### MATERIAL TO PROCESS
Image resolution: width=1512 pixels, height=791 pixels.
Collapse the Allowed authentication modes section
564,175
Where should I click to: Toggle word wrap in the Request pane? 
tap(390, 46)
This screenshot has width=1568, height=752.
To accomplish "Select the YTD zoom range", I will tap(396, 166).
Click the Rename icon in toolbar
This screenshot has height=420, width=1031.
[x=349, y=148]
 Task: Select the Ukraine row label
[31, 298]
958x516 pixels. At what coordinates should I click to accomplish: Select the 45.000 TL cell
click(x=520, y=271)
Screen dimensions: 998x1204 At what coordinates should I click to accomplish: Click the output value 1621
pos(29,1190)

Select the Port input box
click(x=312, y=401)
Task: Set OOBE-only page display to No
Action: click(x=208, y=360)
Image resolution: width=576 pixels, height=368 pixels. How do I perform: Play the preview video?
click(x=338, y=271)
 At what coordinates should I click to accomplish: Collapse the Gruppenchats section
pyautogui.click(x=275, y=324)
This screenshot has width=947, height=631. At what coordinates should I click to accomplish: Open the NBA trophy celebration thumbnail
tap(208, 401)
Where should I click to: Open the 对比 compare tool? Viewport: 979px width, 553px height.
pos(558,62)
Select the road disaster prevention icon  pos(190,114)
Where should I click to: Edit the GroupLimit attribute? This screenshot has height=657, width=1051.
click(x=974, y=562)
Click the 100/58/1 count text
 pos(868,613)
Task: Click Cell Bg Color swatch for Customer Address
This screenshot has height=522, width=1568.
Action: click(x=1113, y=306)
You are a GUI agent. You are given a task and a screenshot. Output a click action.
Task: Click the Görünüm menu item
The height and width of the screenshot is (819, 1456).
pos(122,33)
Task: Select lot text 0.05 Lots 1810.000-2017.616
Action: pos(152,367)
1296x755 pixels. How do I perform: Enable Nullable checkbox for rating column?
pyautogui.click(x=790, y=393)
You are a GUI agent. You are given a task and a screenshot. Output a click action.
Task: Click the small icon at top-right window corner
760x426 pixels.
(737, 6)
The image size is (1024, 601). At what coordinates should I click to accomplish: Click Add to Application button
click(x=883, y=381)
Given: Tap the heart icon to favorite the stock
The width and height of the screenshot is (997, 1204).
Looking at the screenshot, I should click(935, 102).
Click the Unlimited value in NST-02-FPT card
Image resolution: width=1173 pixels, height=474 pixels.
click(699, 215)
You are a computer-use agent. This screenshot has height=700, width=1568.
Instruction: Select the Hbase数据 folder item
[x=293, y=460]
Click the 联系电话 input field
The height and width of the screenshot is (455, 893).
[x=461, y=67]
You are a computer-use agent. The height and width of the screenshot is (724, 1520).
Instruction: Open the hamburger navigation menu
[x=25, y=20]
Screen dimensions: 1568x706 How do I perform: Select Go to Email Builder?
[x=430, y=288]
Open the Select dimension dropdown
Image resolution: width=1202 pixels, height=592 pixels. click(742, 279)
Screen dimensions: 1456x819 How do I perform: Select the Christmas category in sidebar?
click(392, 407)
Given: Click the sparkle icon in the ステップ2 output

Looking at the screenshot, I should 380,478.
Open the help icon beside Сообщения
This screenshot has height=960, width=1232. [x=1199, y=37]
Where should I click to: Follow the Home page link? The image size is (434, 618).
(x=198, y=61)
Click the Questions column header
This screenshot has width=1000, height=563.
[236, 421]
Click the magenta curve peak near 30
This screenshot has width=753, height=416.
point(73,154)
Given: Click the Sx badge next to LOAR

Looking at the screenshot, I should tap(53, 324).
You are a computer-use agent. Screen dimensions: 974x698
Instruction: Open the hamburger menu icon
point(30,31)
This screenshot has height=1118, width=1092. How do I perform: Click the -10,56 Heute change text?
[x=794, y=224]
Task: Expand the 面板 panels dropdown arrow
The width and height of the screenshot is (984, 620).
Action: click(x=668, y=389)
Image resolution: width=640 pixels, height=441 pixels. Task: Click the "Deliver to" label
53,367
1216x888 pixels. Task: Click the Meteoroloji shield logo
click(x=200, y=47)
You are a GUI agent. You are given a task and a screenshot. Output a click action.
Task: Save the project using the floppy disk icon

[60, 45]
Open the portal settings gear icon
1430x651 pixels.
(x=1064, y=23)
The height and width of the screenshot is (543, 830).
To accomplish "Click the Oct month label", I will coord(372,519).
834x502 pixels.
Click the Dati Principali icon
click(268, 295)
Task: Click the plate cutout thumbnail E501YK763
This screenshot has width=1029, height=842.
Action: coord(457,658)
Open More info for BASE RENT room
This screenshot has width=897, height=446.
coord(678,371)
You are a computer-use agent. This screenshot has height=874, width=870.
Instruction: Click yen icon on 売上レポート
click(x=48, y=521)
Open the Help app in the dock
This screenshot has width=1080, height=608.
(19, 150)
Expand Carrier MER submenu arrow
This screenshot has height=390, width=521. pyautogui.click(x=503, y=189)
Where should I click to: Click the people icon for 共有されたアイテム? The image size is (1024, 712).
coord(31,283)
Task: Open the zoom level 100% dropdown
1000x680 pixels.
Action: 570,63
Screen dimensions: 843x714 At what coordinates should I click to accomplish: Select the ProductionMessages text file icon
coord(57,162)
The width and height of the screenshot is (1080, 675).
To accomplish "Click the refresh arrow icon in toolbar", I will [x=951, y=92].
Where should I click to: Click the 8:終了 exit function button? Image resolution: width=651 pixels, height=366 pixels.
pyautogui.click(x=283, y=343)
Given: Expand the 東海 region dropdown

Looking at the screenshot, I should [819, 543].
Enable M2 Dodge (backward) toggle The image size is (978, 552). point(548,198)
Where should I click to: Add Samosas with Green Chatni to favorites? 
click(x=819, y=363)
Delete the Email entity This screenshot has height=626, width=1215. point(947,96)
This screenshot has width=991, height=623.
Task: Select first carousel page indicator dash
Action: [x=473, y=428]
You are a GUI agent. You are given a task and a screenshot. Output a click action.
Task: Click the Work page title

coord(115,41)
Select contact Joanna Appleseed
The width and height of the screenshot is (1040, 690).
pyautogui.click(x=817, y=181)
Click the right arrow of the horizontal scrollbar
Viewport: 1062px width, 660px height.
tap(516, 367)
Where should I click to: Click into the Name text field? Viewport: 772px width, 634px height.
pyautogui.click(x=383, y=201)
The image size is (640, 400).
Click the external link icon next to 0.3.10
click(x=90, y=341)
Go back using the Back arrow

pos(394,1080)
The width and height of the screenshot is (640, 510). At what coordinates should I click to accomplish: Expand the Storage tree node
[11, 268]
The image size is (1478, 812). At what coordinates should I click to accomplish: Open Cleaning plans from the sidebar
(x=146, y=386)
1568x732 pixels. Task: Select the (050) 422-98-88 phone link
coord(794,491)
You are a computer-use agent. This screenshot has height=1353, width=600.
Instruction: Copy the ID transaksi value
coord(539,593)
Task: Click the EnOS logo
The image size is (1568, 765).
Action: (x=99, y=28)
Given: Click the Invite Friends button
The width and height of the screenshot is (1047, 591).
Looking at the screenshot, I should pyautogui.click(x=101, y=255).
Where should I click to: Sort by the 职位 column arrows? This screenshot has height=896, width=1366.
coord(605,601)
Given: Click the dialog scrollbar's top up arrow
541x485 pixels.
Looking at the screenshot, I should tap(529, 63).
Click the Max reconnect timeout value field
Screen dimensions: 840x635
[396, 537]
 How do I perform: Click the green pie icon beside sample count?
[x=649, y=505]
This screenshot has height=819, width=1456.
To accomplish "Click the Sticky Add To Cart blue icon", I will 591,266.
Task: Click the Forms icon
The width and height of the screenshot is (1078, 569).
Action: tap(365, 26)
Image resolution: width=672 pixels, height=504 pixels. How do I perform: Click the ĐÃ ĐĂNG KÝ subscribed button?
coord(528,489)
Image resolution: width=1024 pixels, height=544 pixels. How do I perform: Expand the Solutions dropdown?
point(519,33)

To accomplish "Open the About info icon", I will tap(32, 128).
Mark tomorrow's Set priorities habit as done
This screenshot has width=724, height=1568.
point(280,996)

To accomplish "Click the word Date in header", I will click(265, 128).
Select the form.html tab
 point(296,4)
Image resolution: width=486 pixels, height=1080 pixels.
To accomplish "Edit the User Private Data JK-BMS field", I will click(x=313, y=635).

### WHAT YOU NEED TO DO
From the line containing "Select the form.html tab" to the last line above, repeat every line exactly and nothing else.

### REPLY TO THE EXERCISE
Select the form.html tab
 point(296,4)
Image resolution: width=486 pixels, height=1080 pixels.
To accomplish "Edit the User Private Data JK-BMS field", I will click(x=313, y=635).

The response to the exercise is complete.